SOCRATES said:
I don't really want to digress into this too much but, the subconscious as I understand it, contains the sum of all our experiences and knowledge. We must learn to listen to it. It does not lend itself for us to hear it if we are agitated, excited or worried or anxious or impatient. When all the emotions attached to these feelings are removed the subsconscious gives us the correct informatiion in a sort of little voice if you like. This little voice is intuition. Intuition often lies contrary to perception. This is why perception can be so misleading, because if the emotions are not dealt with first and cleared, they serve to mask and distort the truth that intuition is trying to get through to us for us to act upon. You see how the very first sentence contains experience and knowledge ? This is because the intuition you will have will depend upon the quality and quantity of the knowledge and experience you have in your data bank for it to access. As intuition itself does not recognise time, I would suppose, an extension of intuitive thought involves or must involve the added bonus of not being restrained by it,
Kahneman et al showed that human psychology [in aggregate] sought minimisation of loss, over and above the seeking of profit.
Viz. the psychology registered greater pain, on a loss, than pleasure on a win.
This was also the central credo of Game Theory, that the correct *rational* strategy was one of *not losing* rather than trying to win.
When linked to probability studies, the following was calculated;
Example;
An investor who can earn a return of 15% in excess of the Treasury rate, with 10% volatility. Calculated via standard deviations;
Probability of making Money
Scale...................................Probabilit y
1yr.........................................93%
1Quarter.................................77%
1month...................................67%
1day......................................54%
1hour.....................................51.3%
1min......................................50.7%
In the short-time frames, it is a 50/50 proposition, but stretched out to the longer time frames, the probabilities rise very high.

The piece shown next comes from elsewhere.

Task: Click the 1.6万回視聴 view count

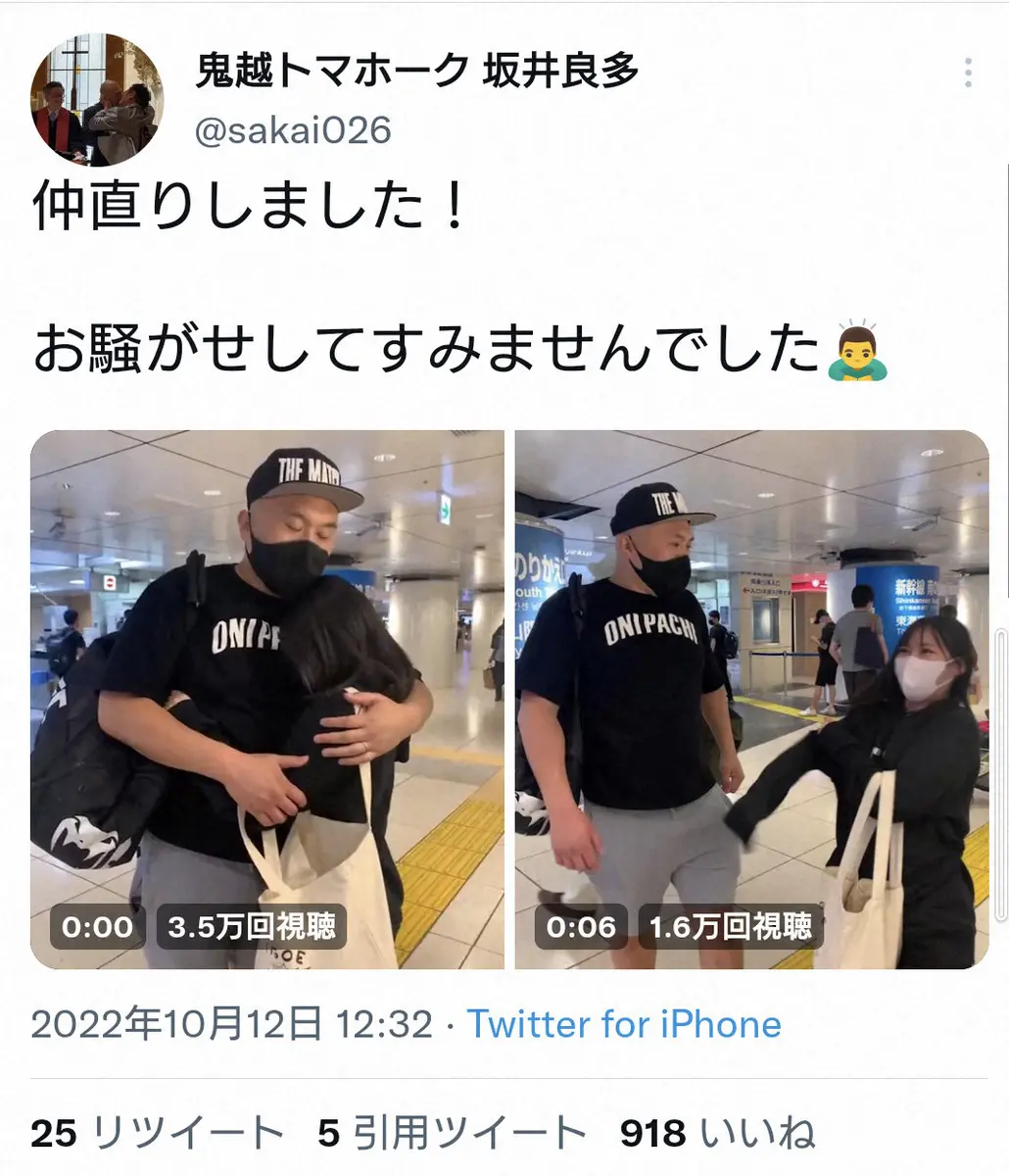Action: click(731, 927)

The longer time frame, is generally associated with the *investor* rather than the trader, although that is inaccurate as longer term trend following systems such as TT will exceed that timeframe.
What does become apparent however is this;
If, loss, effects a negative psychological reaction due to the aforementioned greater pain due to a loss, you will by trading short-time frames build up a lot of psychological damage due to the lower probabilities of success.

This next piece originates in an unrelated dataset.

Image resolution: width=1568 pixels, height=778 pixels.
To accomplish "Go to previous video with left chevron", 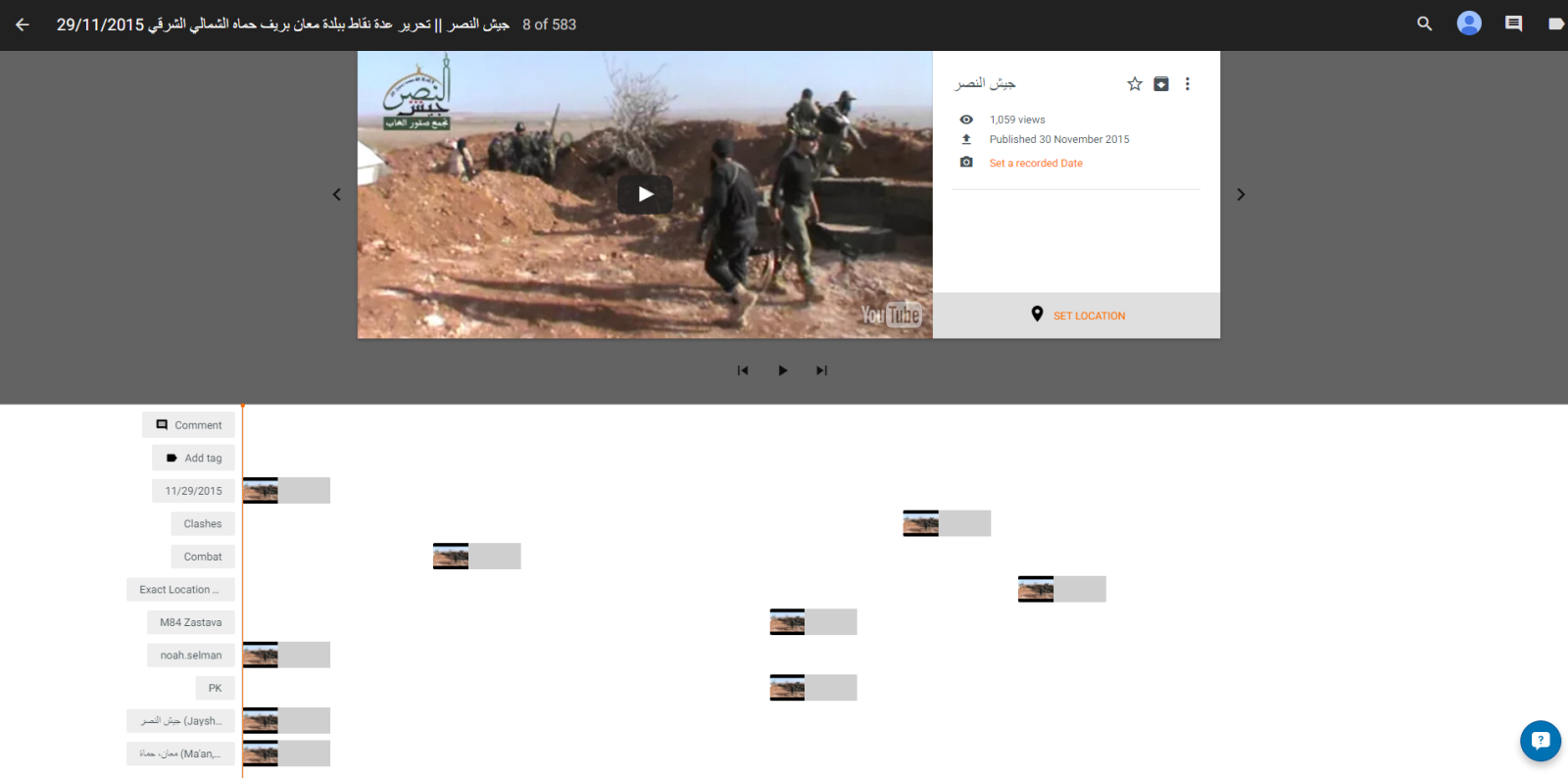I will pos(337,195).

This aversion to the psychological pain, will affect function of the decision centres within the cortex that are vital for efficient and unbiased processing of information, thus exacerbating the breakdown of optimal *rational* functioning, and the change to *emotional* decisions.

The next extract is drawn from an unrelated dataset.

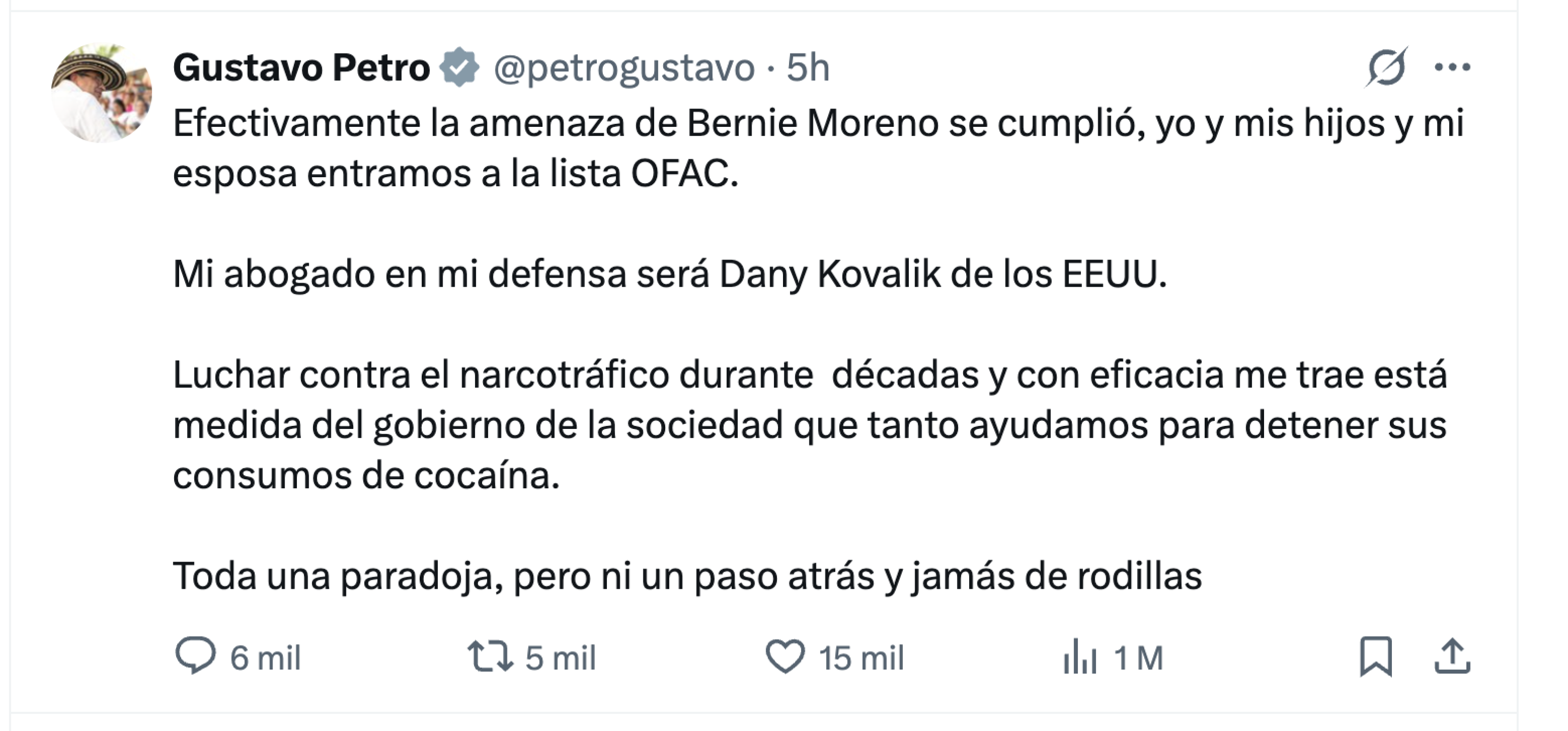Open the @petrogustavo handle link
This screenshot has height=731, width=1568.
[x=624, y=67]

Thus, in a chart, you no longer look at it in a rational manner, you look at it in an emotional mind-set, looking to minimise further losses.
This is the path that erodes, and eventually destroys discipline
Noise Theory which quite simply defined market noise in the context of deriving market prices. This theory was developed from work completed by Keynes.
Further work and refinement within Noise Theory has been completed by Tetlock.
Each day in the Wall St Journal, with some three million daily readers, follow the daily column, Abreast of the market
Cutting to the chase, the research has shown that articles, either positive, or negative, account for 0.081% points in the following days market.
Considering the average return from the index from 1984 to 1999, was 0.051 the noise factor looms as a critical component.
This of course correlates directly with; The market price is influenced by the psychological state of the participants, but, the price itself influences the psychological state of the participants
Thus, we now tie in the Behavioural Psychology component of the equation, to the Efficient market crowd, who, despite the title, are looking for inefficiencies with which to beat the market
Which brings us to some of the adaptations within psychology for dealing with, or thinking about the management of psychological issues.
From NLP we have; The map is not the territory
Very simply, the map, [methodology, psychology] is not the [market/reality] territory.
This has been bourne out certainly within the two forms of analysis. This confirms further the requirement of money management techniques to be bolted onto chart and technical based methodologies, but more importantly, why the discipline required to execute money management strategies, seemingly is so difficult, particularly for discretionary based methodologies, and less so for mechanical based methodologies.